While purists tend to want a day / date-free dial and a magnifying glass, this feature has been beneficial to some. Overall, the new dial carries on the old lineage but with an evolved modern appearance. When it comes to the lume, it is very bright and has been applied consistently across the markers, hands and large bezel points, as you would expect from any Seiko diver. This is important not only for appearance or simply for viewing in dark environments - it has to be highly visible underwater to meet the strict ISO 6425 "Diver" watch specifications.
Price and Perks
Seiko Prospex Monster Double Black Vintage 200M Automatic Ref. SBDY037 costs around $580.00 USD on Gnomon store and is highly durable and features premium finishes, is at the top of the Seiko watch hierarchy. Then there is the new Seiko 5 which is durable and waterproof but not for scuba diving nor is it marked as "diver" as it lacks certain features and is not tested to ISO 6425 standards, starting at $ 295. Right between the two is the very line of Monsters.
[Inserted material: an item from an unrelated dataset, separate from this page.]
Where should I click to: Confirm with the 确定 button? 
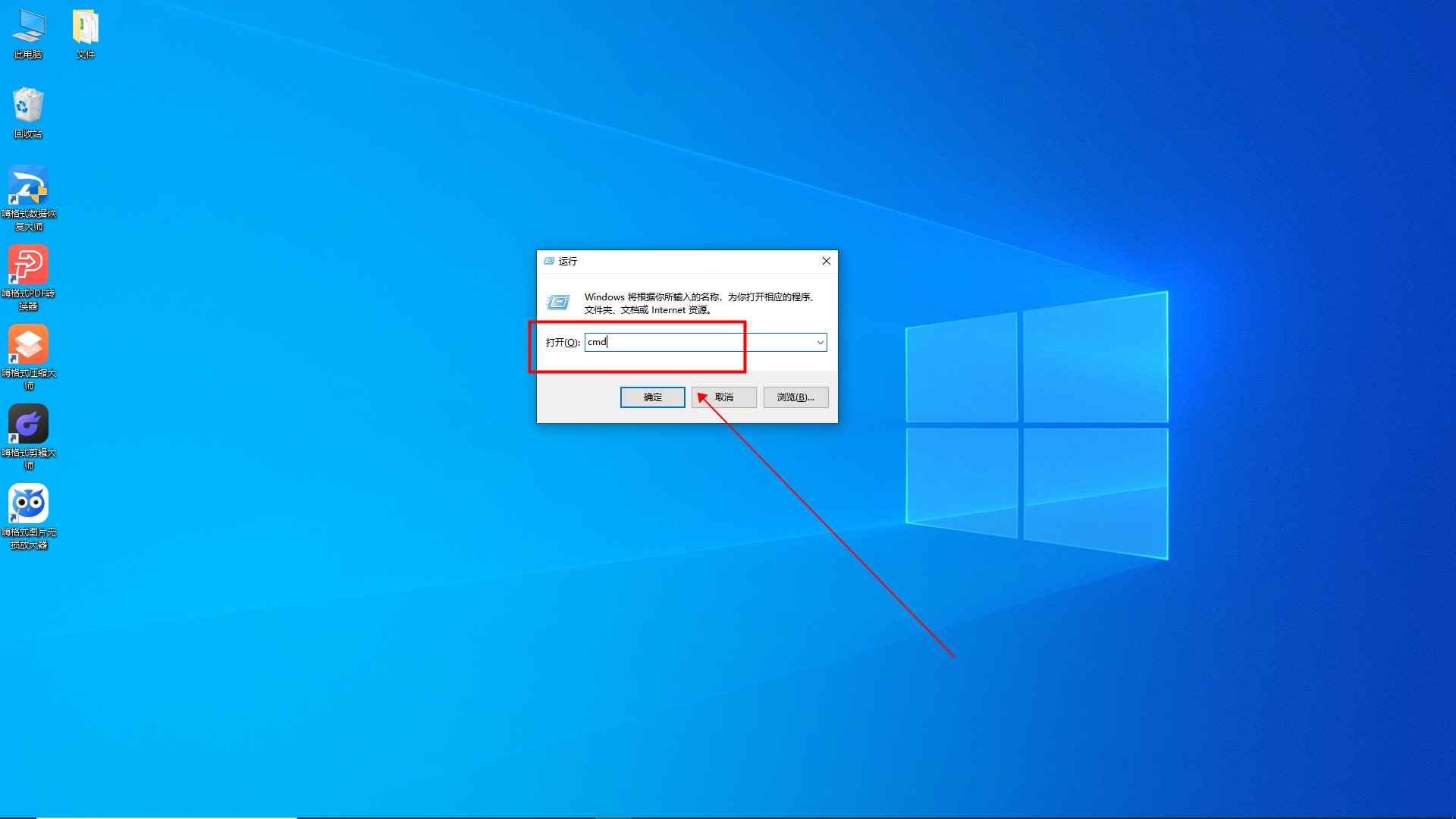point(652,397)
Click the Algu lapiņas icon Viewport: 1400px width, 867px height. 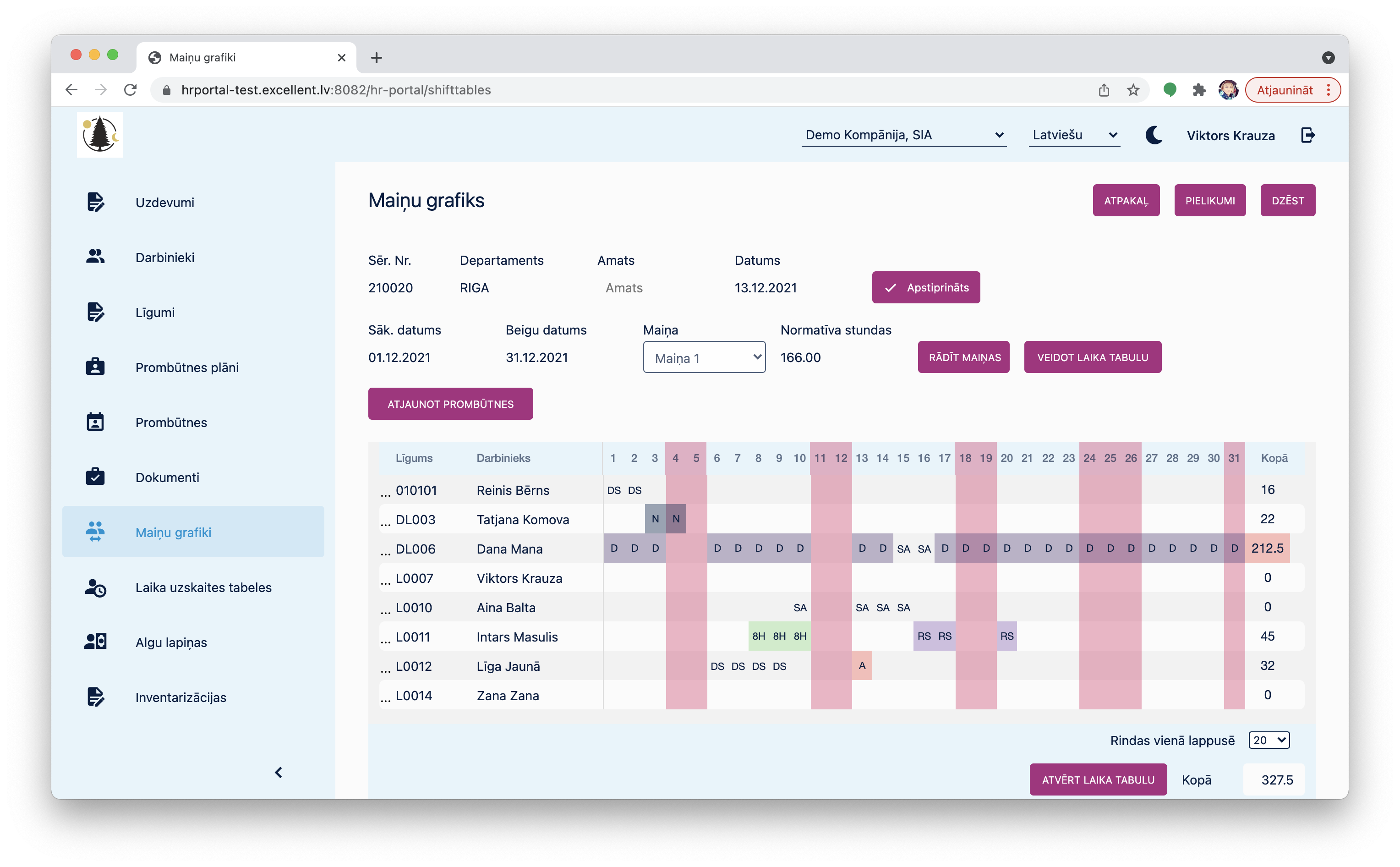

At $420.00 USD, Seiko Prospex Monster Black Vintage 200M Automatic Ref. SBDY035, with a blue gradient dial looks like a no-brainer. The bracelet is well-made, has four micro-adjustments (which require a tool to adjust), and a robust signed folding buckle with push-button safety release, although there is no diver extension.
As for the rubber strap version, the $160 savings aren't that much, however, the rubber strap is significantly lighter, super soft which makes it very comfortable, and stretchy so it can be worn over a wetsuit. Additionally, the steel buckle and guard are both engraved with the Seiko logo, machine beveled and polished edges on the brushed guard. Other than that, you can't go wrong with a black dial, black bezel, and black strap - there's something about that classic look.
In the end, the blue gradient dial color, which varies between black and blue depending on the light, got me interested, and the bracelet looks really sharp with that combination. Nevertheless, I really like the comfort, functionality, aesthetics, and reliability of the rubber accordion strap, so I would probably go for the blue dial version and add the factory rubber strap separately.
Whether you like a blue or black dial, or prefer a rubber strap or steel band - for five hundred dollars or less, there are few mechanical diver's watches that can compete with it apart from other Seikos. With this latest generation, Seiko has clearly perfected the entire design of the sect's favorite Monsters - both visually and functionally - without significantly increasing prices.